The subject of carbon pricing initiatives was discussed. One constituent from the investment field described how businesses are prepared for a price on carbon, but are challenged by the uncertainty surrounding the specifics of these policies. Many constituents favoured the introduction of a price on carbon to curb emissions and generate revenue that could support climate change initiatives and green infrastructure. Constituents also brought up the importance of education in the fight against climate change. Many agreed that the lack of public interest in combating climate change stemmed not from a lack of awareness, but instead from a lack of education on its importance.

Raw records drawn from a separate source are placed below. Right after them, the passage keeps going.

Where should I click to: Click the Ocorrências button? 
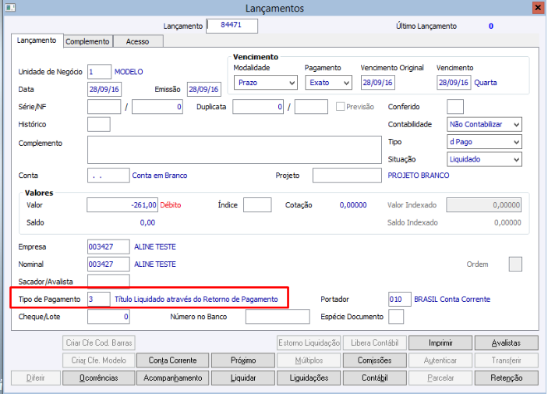pos(97,378)

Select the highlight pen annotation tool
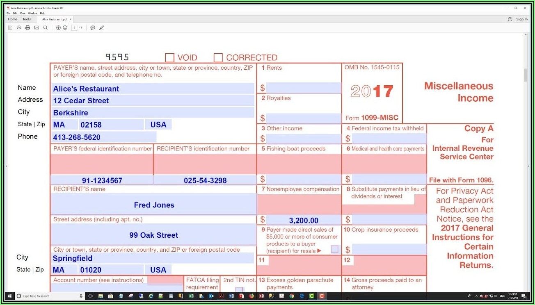point(102,27)
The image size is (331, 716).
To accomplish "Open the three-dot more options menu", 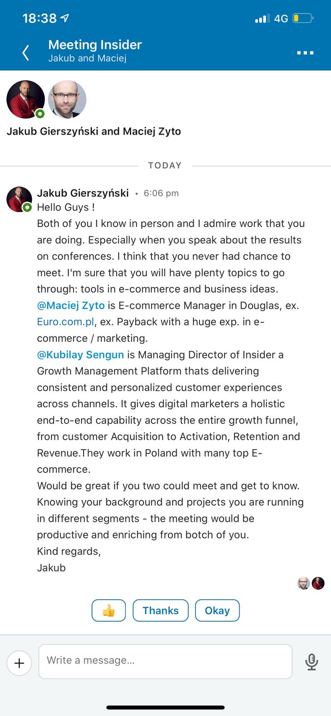I will pyautogui.click(x=305, y=53).
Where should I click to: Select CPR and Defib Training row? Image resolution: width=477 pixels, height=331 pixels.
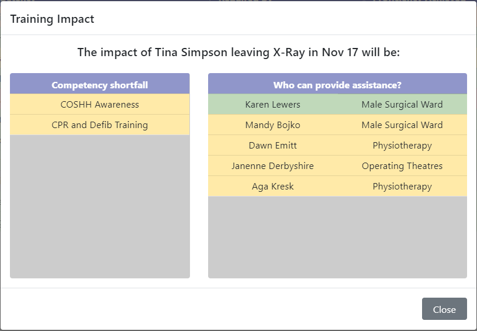coord(100,125)
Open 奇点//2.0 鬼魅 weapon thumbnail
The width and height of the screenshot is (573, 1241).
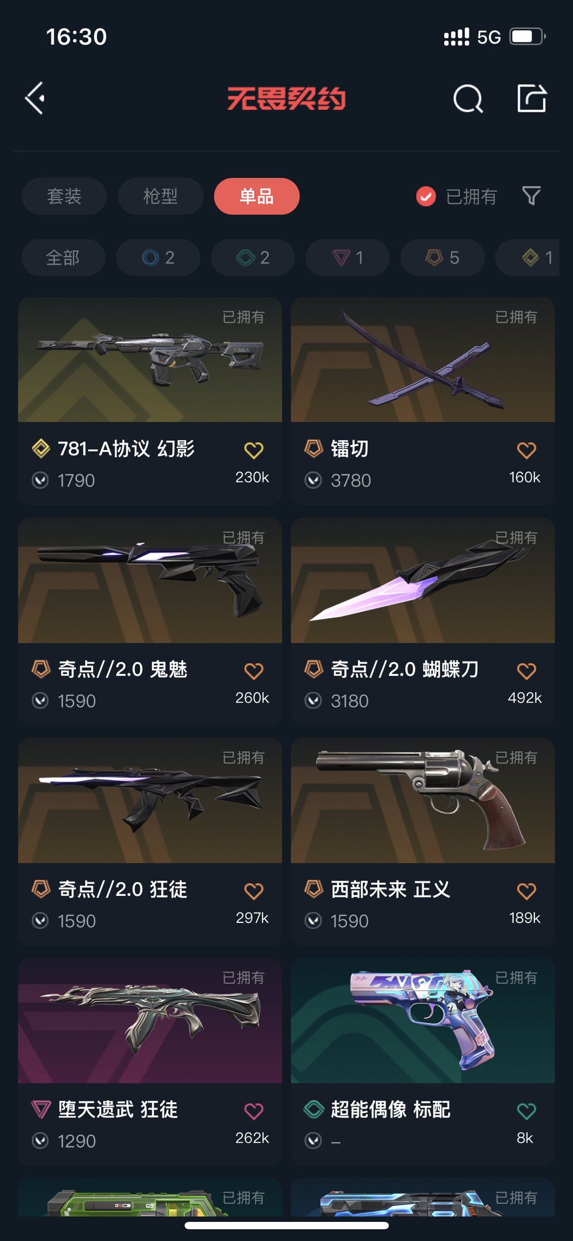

Attendees suggested mandatory courses in schools and universities on the subject of Climate Change. Others focused on the importance of establishing and disseminating the best practices including (but not limited to): the use of shared transportation services; investment in alternative power like nuclear, solar, and wind; and, grants or tax breaks for those implementing alternative heating and electricity generating methods in their homes. On the subject of wind energy and concerns from Canadian land owners about potential health impacts, Mr. Oliphant stated that a report commissioned by a former Minister of Health concluded that there are no known adverse impacts of wind energy on health. With regards to solar energy, Mr. Forman suggested the use of “solar co-ops” that would allow neighbours to share the cost of solar power infrastructure. Constituents expressed their hope that the needs of Indigenous communities would be considered when making all environmental policy decisions.